Chicago HIV researcher ‘vindicated’ by FDA in clinical trial fraud case

September 21, 2010
CenterWatch Staff

Daniel Berger is a happy man. The FDA has ruled that the Chicago internist and thought leader in the area of HIV can continue conducting clinical trials without any restrictions, despite evidence that his clinic submitted bogus data along with failing to perform basic tests including physical exams and electrocardiograms during one particular trial. Additionally, 200 tablets of the investigational drug went missing at his clinic during that trial.

Berger has maintained it was all the doing of one particular coordinator—a convicted felon who pled guilty to stealing $364,000 from the DePaul University alumni relations department in the 1990s and had served just one year of a seven-year prison sentence prior to working for Berger. Berger said he didn’t check the man’s background before hiring him and had no idea he was a “career criminal.”

Berger, clinical associate professor at the College of Medicine, University of Illinois at Chicago and founder of Northstar Medical Center, told CenterWatch that the employee, who worked for him for a few years, was using this particular trial to embezzle money, calling in pretending to be various patients and faking status reports in order to collect patient stipends.

“He would come in very early and stay very late at night,” said Berger. “He was doing things on his own and hiding charts. It’s very easy for someone to come in and point a finger at me and say, ‘You should have known,’ but really, here at the clinic, everything looked very normal and proper.”

Then a monitor noticed that patient signatures didn’t match, said Berger, who would not disclose how much the coordinator stole in patient stipends. To defend himself to the FDA, Berger, who has conducted human immunodeficiency virus drug research since the early days of the AIDS crisis, hired consultants with FDA backgrounds to sift through data from the 170 trials in which he’d been involved during his career. This, he said, was pivotal in showing that data were amiss only in the trial in question—and only data on which that coordinator had worked.

The FDA responded this month, telling Berger he would not be restricted in any way from conducting future research.

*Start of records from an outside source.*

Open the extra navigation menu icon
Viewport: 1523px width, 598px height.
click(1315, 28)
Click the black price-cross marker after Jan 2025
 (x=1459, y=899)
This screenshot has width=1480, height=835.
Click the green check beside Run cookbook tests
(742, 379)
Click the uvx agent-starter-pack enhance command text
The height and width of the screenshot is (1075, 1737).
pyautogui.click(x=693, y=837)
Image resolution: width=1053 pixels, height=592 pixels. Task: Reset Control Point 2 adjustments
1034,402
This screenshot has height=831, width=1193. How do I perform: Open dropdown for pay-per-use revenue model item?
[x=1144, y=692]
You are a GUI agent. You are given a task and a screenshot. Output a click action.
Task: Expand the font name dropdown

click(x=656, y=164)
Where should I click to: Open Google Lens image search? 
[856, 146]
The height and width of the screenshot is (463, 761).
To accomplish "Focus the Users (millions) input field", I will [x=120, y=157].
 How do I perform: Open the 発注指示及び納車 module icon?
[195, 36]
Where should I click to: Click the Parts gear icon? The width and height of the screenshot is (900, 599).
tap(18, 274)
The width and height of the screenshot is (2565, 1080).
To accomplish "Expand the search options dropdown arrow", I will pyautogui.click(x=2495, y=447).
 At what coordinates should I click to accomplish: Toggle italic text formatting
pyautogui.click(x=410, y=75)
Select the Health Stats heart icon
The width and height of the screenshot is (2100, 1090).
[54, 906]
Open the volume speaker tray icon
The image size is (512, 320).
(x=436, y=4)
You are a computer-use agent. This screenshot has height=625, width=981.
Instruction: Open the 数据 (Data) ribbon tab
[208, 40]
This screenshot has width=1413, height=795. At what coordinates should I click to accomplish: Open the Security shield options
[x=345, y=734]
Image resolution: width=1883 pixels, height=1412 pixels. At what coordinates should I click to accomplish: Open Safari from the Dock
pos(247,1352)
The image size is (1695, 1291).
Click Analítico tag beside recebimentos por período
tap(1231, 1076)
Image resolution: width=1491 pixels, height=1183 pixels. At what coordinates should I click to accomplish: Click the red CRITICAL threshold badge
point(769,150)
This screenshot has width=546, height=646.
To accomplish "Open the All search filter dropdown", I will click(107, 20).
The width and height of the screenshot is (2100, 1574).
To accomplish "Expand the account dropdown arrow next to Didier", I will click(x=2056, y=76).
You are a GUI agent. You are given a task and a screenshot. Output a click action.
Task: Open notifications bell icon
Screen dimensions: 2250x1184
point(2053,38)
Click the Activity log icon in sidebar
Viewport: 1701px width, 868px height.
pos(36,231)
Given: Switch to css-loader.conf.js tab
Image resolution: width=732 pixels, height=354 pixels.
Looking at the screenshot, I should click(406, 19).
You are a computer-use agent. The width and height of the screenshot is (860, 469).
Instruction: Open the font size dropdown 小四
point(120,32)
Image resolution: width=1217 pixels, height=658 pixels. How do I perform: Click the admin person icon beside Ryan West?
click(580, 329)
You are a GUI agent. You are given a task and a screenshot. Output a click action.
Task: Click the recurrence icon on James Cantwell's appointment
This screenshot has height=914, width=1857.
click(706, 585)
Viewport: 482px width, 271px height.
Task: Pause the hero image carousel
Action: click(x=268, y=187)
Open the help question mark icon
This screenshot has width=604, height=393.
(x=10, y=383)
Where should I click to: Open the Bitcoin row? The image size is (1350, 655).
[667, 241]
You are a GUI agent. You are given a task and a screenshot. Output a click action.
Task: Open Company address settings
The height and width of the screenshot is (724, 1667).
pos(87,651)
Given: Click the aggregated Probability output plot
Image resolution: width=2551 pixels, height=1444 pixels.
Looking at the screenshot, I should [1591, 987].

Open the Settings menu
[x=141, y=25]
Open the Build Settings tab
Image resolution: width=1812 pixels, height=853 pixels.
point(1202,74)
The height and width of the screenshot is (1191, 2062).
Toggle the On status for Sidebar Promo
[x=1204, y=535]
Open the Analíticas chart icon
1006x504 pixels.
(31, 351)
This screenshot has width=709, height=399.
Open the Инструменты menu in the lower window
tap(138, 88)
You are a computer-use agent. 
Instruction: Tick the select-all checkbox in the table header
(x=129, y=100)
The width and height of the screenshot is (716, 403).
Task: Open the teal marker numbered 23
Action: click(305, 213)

Usually fraud cases like these result in a requirement that the investigator—if he or she is allowed to stay in research—only work on a limited number of studies or with a small number of patients, or call the FDA for permission each time a study becomes available to him. Berger said he offered to have an outside auditor come in to scrutinize study data every six months for three years going forward and report findings to the FDA. The FDA accepted that.

“I feel vindicated,” he said. “Everyone has been aware that I’ve been a person of integrity and would never have a motive to submit anything false, let alone in one particular study.”

Art Caplan, director of bioethics at the University of Pennsylvania, said principal investigators walk a tough road, as they are held responsible for each of their employees’ conduct on a study. “You can have the FDA making rules all day, but if someone just isn’t vigilant or doesn’t train or watch their subordinates properly, you can get into a lot of trouble,” he said.

Berger understands this all too well now. In the wake of the controversy, he has hired a company to conduct a seminar for him and his staff on how to prevent and detect fraud. “As a physician, you’re not taught how to be a criminal investigator, but I can do that now,” he said, adding that he will now conduct background checks on prospective employees.

Northstar Medical Center claims to be the largest private HIV treatment and research center in the Chicago area.